Set of lectures by Sigmund Freud

Introduction to Psychoanalysis or Introductory Lectures on Psycho-Analysis (Einführung in die Psychoanalyse) is a set of lectures given by Sigmund Freud, the founder of psychoanalysis, in 1915–1917 (published 1916–1917, in English 1920). The 28 lectures offer an elementary stock-taking of his views of the unconscious, dreams, and the theory of neuroses at the time of writing, as well as offering some new technical material to the more advanced reader.

The lectures became the most popular and widely translated of his works. However, some of the positions outlined in Introduction to Psychoanalysis would subsequently be altered or revised in Freud's later work; and in 1932 he offered a second set of seven lectures numbered from 29 to 35—New Introductory Lectures on Psychoanalysis—as complement (though these were never read aloud and featured a different, sometimes more polemical style of presentation).

==Contents==
- In his three-part Introductory Lectures, by beginning with a discussion of Freudian slips in the first part, moving on to dreams in the second, and only tackling the neuroses in the third, Freud succeeded in presenting his ideas as firmly grounded in the common-sense world of everyday experience. Making full use of the lecture-form, Freud was able to engage in a lively polemic with his audience, constantly engaging the reader/listener in a discussion, so as to take on their views and deal with their possible objections. The work allows the reader acquainted with the concepts of Freud to trace the logic of his arguments afresh and follow his conclusions, backed as they were with examples from life and from clinical practice. But Freud also identified elements of his theory requiring further elaboration, as well as bringing in new material, for example, on symbolism and primal fantasies, taking up with the latter a train of thought he would continue in his re-working of "The Wolf Man".
- In the New Introductory Lectures, those on dreams and anxiety/instinctual life offered clear accounts of Freud's latest thinking, while the role of the super-ego received an update in lecture 31. More popular treatments of occultism, psychoanalytic applications and its status as a science helped complete the volume.

==Appraisals==
- Karl Abraham considered the lectures elementary in the best sense, for presenting the core elements of psychoanalysis in an accessible way.
- G. Stanley Hall in his preface to the 1920 American translation wrote:
These twenty-eight lectures to laymen are elementary and almost conversational. Freud sets forth with a frankness almost startling the difficulties and limitations of psychoanalysis, and also describes its main methods and results as only a master and originator of a new school of thought can do. These discourses are at the same time simple and almost confidential, and they trace and sum up the results of thirty years of devoted and painstaking research. While they are not at all controversial, we incidentally see in a clearer light the distinctions between the master and some of his distinguished pupils.
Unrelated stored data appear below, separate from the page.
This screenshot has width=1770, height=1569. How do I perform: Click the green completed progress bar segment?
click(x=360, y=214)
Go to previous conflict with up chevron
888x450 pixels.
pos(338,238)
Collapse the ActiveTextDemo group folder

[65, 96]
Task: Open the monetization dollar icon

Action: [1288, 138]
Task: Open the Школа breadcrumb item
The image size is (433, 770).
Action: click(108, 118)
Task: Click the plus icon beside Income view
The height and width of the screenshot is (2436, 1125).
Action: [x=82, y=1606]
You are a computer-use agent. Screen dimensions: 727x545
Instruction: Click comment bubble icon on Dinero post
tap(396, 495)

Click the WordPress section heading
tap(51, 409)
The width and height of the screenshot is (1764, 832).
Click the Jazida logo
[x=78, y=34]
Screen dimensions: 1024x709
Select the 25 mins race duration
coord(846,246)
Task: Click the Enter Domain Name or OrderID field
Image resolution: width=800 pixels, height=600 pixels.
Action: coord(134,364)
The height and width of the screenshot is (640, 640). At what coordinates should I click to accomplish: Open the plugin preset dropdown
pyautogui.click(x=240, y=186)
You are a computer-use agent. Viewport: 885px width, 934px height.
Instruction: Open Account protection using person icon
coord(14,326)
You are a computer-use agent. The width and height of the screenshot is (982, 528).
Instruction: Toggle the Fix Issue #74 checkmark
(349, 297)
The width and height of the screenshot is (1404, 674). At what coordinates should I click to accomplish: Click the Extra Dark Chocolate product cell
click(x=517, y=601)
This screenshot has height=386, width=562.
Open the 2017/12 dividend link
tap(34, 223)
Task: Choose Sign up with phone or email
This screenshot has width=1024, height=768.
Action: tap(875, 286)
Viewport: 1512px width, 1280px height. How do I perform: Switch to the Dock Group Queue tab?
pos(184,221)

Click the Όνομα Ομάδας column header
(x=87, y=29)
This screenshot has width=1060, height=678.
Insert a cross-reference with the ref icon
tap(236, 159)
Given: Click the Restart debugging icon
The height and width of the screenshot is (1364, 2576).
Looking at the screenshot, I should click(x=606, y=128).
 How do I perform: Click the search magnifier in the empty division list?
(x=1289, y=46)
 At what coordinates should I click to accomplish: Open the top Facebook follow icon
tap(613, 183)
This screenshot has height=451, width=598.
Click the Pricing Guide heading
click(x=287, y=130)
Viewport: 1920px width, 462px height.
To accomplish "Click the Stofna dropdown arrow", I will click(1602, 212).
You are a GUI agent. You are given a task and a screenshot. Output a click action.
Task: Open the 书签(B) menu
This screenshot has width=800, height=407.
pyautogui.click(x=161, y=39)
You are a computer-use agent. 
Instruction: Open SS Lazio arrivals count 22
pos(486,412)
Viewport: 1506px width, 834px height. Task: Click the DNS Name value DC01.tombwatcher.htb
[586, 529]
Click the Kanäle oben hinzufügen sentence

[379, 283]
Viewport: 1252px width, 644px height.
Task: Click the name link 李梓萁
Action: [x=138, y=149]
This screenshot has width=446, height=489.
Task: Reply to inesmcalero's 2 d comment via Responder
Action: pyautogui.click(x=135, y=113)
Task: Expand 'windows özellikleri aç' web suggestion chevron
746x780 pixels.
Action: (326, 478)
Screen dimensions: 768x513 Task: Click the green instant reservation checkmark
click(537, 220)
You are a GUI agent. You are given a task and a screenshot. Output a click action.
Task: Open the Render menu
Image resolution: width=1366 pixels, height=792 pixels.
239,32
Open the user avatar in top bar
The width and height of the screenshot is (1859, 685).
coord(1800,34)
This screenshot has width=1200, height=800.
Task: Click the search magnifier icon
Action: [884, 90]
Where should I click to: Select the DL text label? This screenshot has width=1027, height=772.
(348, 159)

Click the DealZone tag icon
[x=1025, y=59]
- Freud himself was typically self-deprecating about the finished work, describing it privately as "coarse work, intended for the multitude".

==Influence==
- Max Schur, who became Freud's personal physician, was present at the original 1915 lectures, and drew a lifelong interest in psychoanalysis from them.
- Karl Jaspers turned from a supporter to opponent of psychoanalysis, after being especially struck in the Introductory Lectures by Freud's claim that his technique could be applied to mythology and to cultural study, as much as to the neuroses.